TL;DR
A flag bracket is the L-shaped plate that joins a garage door's vertical track to the horizontal track at the radius, bolting to the jamb at the top of the vertical run and supporting the curved transition the rollers ride through. It carries substantial load as the door changes direction, so loose lag screws or a bent flag show up as a door that binds or jumps the track at the same spot every cycle.
What it means
A flag bracket is the L-shaped plate that joins a garage door's vertical track to the horizontal track at the radius, bolting to the jamb at the top of the vertical run and supporting the curved transition the rollers ride through. It carries substantial load as the door changes direction, so loose lag screws or a bent flag show up as a door that binds or jumps the track at the same spot every cycle. Replacements must match the track width — 2- or 3-inch — and the door's radius.

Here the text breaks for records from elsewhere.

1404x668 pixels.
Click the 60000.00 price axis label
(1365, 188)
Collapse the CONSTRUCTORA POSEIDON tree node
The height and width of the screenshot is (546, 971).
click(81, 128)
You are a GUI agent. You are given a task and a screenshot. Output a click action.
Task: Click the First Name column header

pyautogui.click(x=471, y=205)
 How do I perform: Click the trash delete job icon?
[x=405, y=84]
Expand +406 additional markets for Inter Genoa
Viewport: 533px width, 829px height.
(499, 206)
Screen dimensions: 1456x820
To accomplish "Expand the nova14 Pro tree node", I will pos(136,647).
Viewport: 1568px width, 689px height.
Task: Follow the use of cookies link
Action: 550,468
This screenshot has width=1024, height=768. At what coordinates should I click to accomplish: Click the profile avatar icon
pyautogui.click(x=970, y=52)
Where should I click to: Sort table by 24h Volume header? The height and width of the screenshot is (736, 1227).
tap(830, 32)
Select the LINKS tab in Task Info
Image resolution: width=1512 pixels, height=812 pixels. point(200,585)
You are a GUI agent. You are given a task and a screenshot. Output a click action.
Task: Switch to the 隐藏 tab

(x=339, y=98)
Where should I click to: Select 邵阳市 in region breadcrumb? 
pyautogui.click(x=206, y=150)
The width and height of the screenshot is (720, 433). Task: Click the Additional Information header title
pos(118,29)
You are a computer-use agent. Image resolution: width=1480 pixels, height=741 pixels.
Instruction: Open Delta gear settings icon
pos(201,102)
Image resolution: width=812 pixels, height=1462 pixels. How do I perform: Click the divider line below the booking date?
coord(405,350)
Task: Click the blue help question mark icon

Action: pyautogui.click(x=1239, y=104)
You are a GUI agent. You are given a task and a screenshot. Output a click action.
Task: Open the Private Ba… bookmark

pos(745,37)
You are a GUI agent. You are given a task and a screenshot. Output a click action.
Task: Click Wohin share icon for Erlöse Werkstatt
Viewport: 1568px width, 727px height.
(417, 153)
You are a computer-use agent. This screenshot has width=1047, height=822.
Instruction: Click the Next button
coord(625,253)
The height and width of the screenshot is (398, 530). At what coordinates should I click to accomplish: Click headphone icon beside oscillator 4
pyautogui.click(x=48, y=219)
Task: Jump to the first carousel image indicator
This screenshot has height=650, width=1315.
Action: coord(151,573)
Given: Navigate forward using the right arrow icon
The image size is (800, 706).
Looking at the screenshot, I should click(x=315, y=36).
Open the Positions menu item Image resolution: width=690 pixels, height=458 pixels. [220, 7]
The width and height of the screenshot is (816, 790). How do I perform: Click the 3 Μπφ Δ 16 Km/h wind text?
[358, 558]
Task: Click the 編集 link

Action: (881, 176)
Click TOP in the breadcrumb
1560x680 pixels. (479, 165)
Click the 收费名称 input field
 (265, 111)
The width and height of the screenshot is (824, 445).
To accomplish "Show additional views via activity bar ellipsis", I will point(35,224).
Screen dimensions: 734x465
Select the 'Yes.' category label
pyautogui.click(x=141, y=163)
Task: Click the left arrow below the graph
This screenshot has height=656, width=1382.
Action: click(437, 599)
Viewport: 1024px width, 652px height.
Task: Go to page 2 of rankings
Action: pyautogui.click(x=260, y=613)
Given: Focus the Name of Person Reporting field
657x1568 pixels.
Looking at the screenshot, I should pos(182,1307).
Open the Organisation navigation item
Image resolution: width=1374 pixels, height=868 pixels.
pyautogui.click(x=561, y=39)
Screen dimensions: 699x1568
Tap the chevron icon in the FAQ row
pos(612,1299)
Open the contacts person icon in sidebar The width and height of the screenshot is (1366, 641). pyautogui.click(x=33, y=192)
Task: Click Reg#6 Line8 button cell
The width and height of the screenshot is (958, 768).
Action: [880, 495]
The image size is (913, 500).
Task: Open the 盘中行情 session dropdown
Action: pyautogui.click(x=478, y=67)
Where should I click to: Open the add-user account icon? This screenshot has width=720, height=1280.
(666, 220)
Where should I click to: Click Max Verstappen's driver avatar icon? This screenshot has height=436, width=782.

Where it sits in the glossary
Flag bracket is part of the Trade jargon group inside the ProFix Directory glossary. Browse every term in this category from the glossary index.
Why Ohio homeowners should know it
This is a term Ohio homeowners encounter when reading contractor quotes, hiring paperwork, or inspection reports. Understanding it well enough to ask one good follow-up question is usually all the protection a homeowner needs.
ProFix Directory keeps definitions short on the index page and saves the longer context — Ohio-specific rules, where the term comes from, and which ProFix tools touch it — for these per-term pages so the term is easy to cite and easy to share.